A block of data
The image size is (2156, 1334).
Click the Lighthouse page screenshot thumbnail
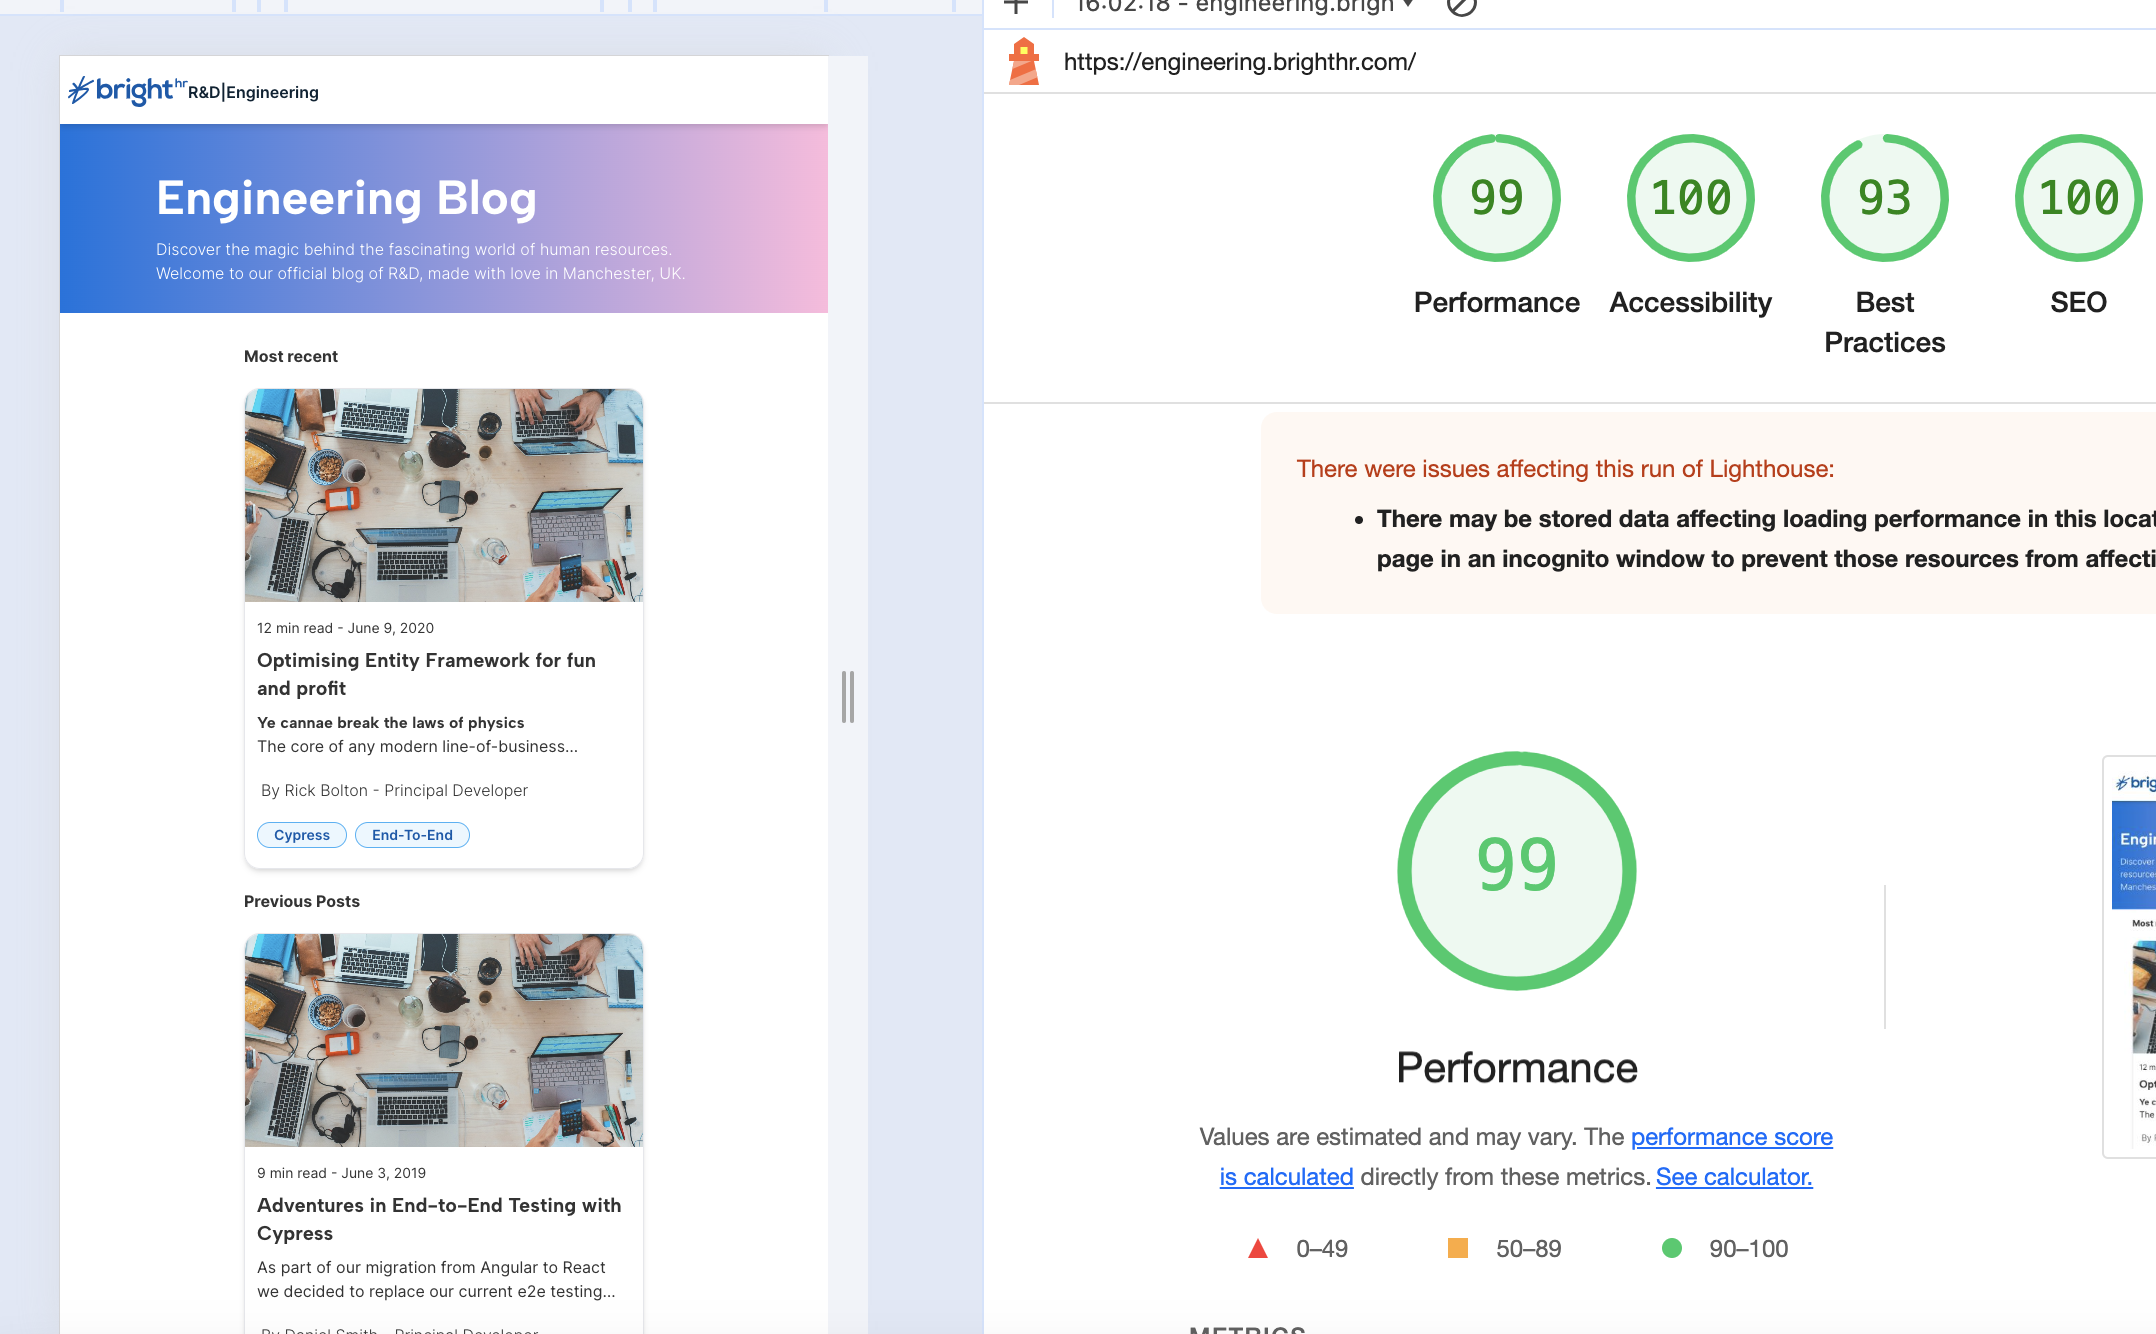pos(2132,955)
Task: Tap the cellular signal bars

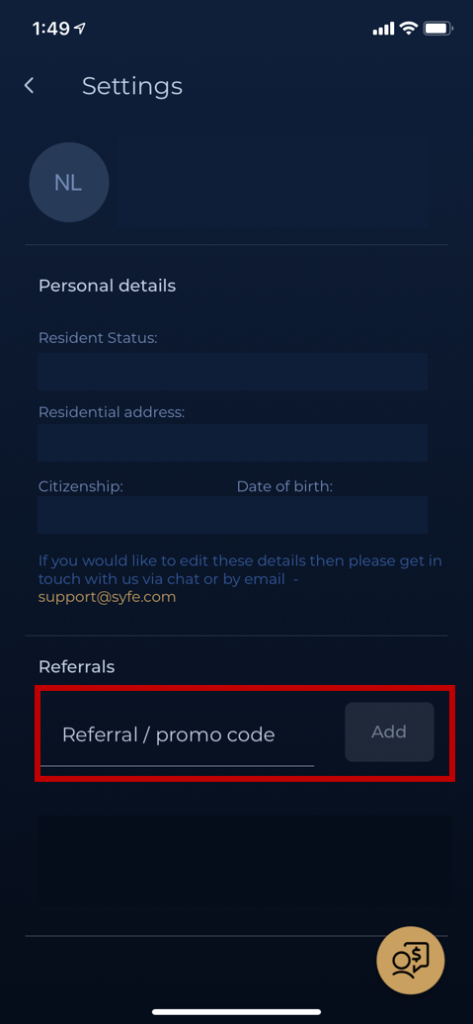Action: pyautogui.click(x=383, y=28)
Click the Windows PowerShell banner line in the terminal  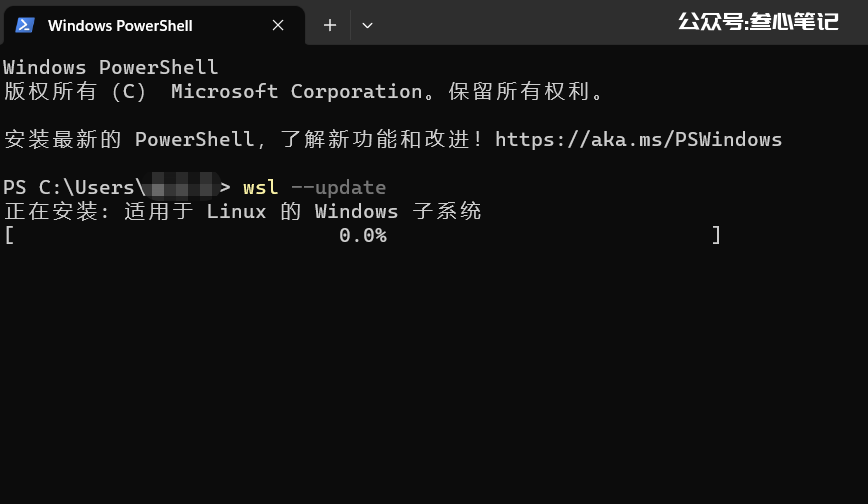pos(111,67)
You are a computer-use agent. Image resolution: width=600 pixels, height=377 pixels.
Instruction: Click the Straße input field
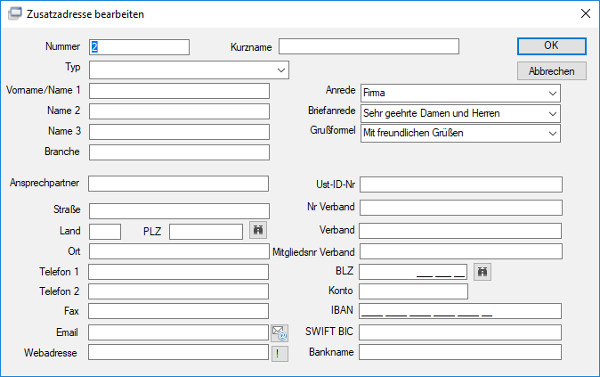tap(179, 211)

WORK TO BE COMPLETED
Express the records from the line containing "You are a computer-use" through the end as a JSON list of strings, with one string per line and no blank lines. Leave the pictures out of the answer.

REPLY
[
  "You are a computer-use agent. Image resolution: width=600 pixels, height=377 pixels.",
  "Instruction: Click the Straße input field",
  "tap(179, 211)"
]